To improve observability, you can also configure more specific alerts. For example, if an external dependency becomes unavailable, you can increment a dedicated metric and trigger a targeted alert.

OpenTelemetry

OpenTelemetry is the de facto observability standard in modern software development. It is a collection of APIs, SDKs, and tools used to generate, collect, and export telemetry data - metrics, logs, and traces.

The problem

The observability landscape is highly fragmented. There are many monitoring systems for logs, metrics, and traces, each with its own data formats, APIs, agents, and visualization tools.
In large technology companies, this quickly becomes a serious issue: different teams, infrastructures, and open-source applications rely on different vendors, each requiring its own tooling and operational expertise.

As a result, organizations end up with a technology zoo that is costly to maintain and difficult to evolve. Despite these differences, all these systems essentially solve the same problem - collecting and visualizing telemetry data to understand system behavior.

The standard

OpenTelemetry addresses this fragmentation by standardizing how applications generate, collect, and export telemetry data, as well as defining common semantic conventions and data formats.

By adopting OpenTelemetry, observability becomes vendor-neutral. Applications are instrumented once and can export telemetry to any compatible backend. This eliminates vendor lock-in and allows teams to switch or add monitoring backends without modifying application code.

Summary

Observability is a critical capability in modern software development that cannot be ignored at any stage of the system lifecycle. It enables teams to understand system behavior, assess its current state, and answer essential questions about availability, performance, and failures.

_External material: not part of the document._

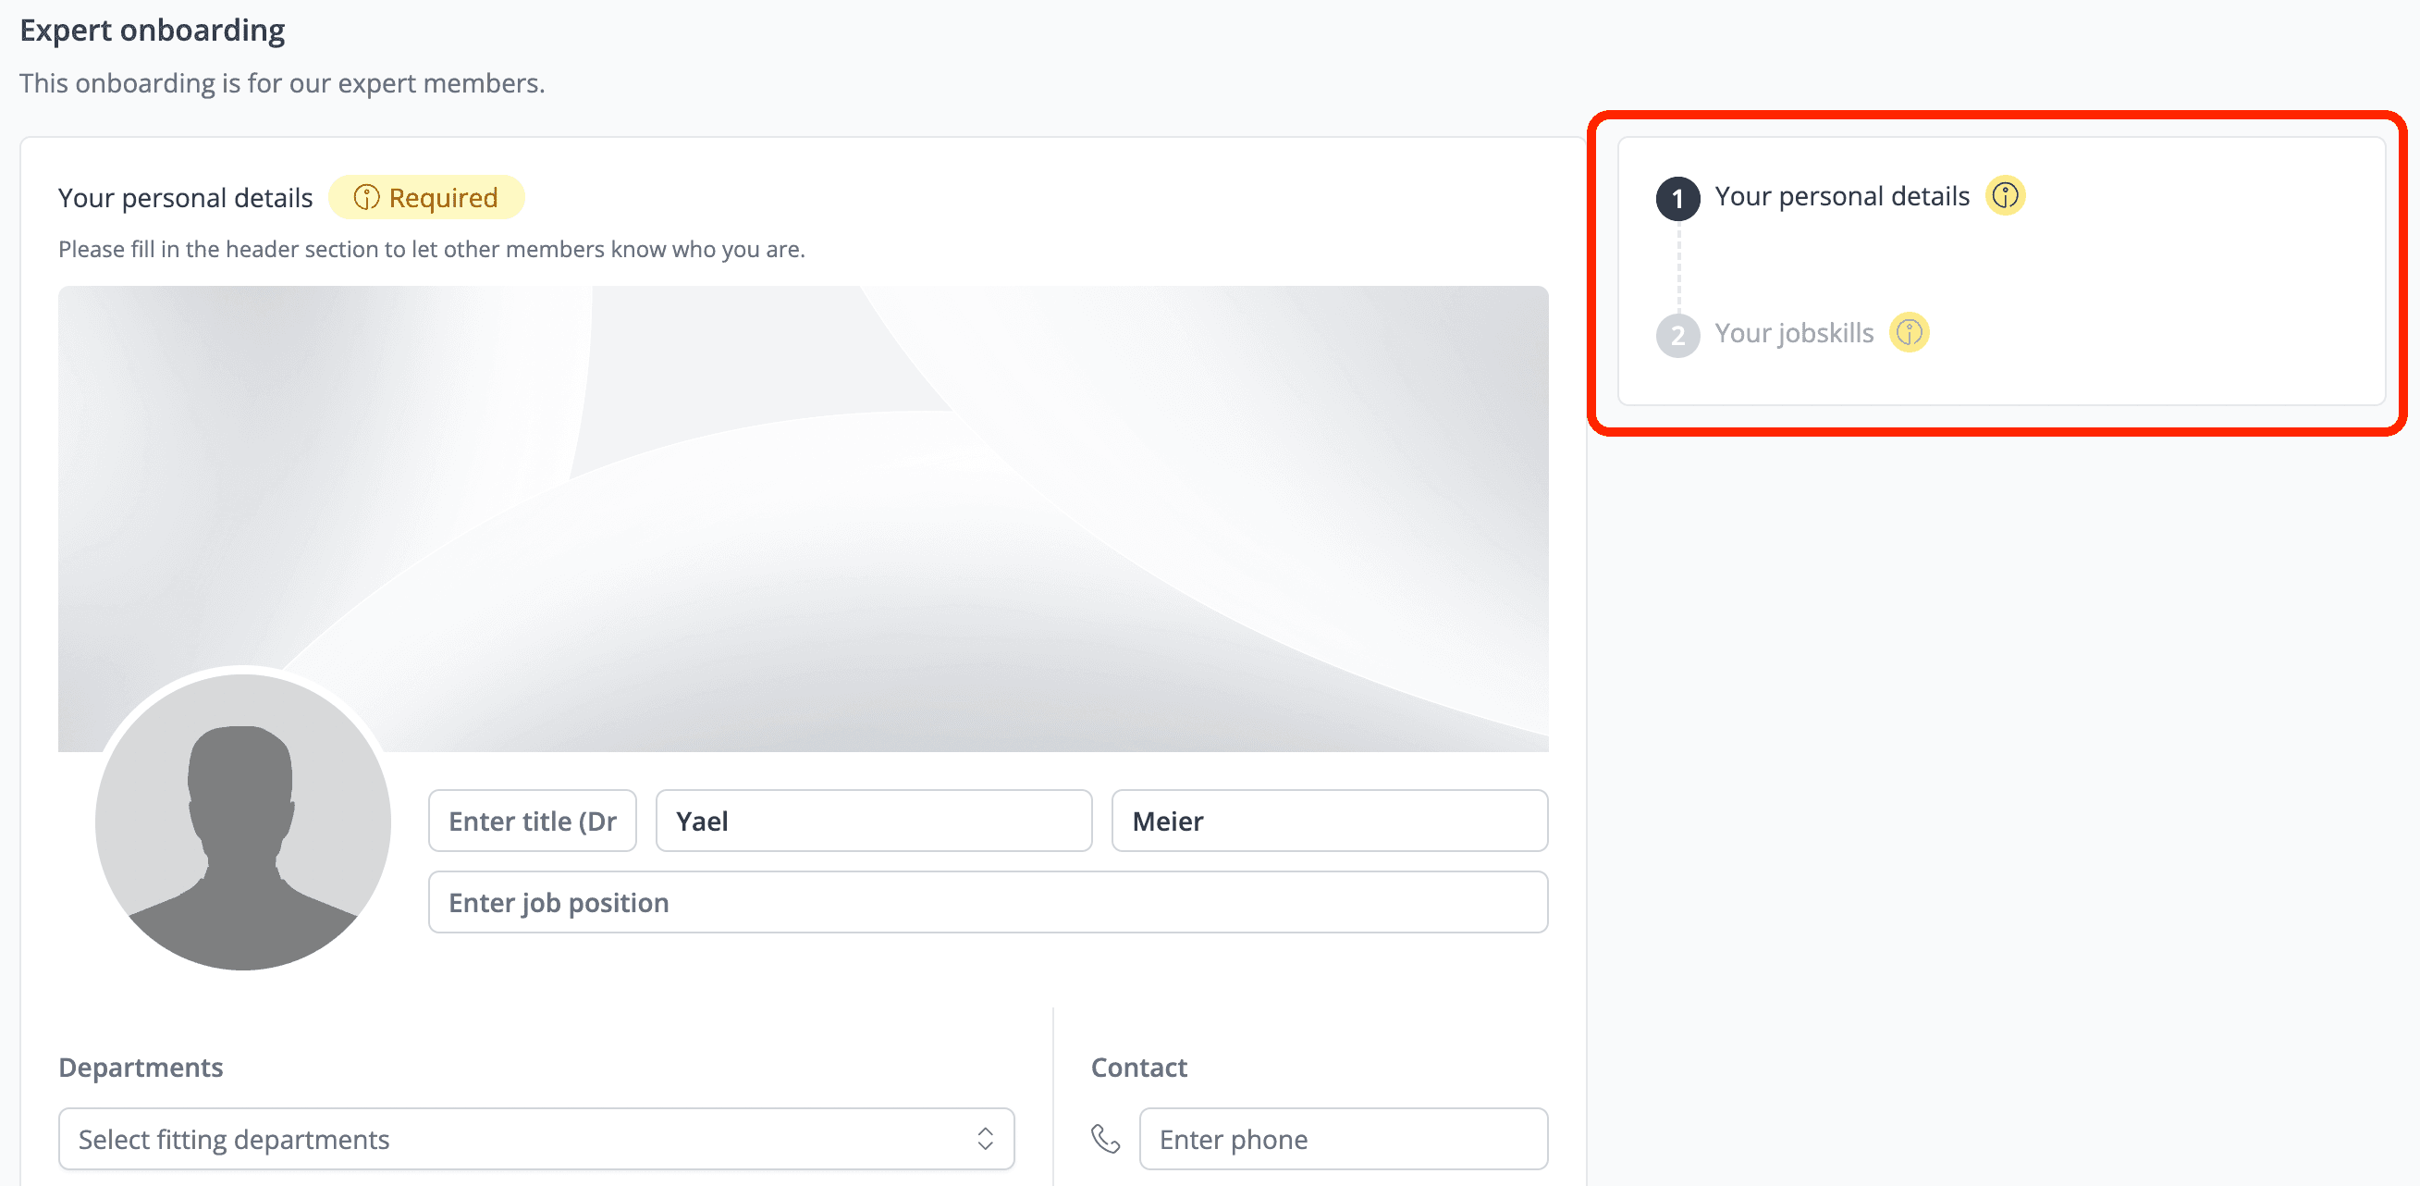Click the up-down chevron in departments selector
The image size is (2420, 1186).
point(985,1139)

Modern observability relies on three complementary pillars: logging, tracing, and metrics. Together, they provide deep visibility:

Logs capture detailed events
Traces explain end-to-end request flows across services
Metrics reveal aggregated trends and enable alerting

As systems grow, the observability ecosystem becomes fragmented, creating a costly technology zoo of incompatible tools, formats, and vendors. OpenTelemetry solves this fragmentation by defining a vendor-neutral standard for generating, collecting, and exporting telemetry data. With OpenTelemetry, applications are instrumented once and can send data to any compatible backend, eliminating vendor lock-in and simplifying observability at scale.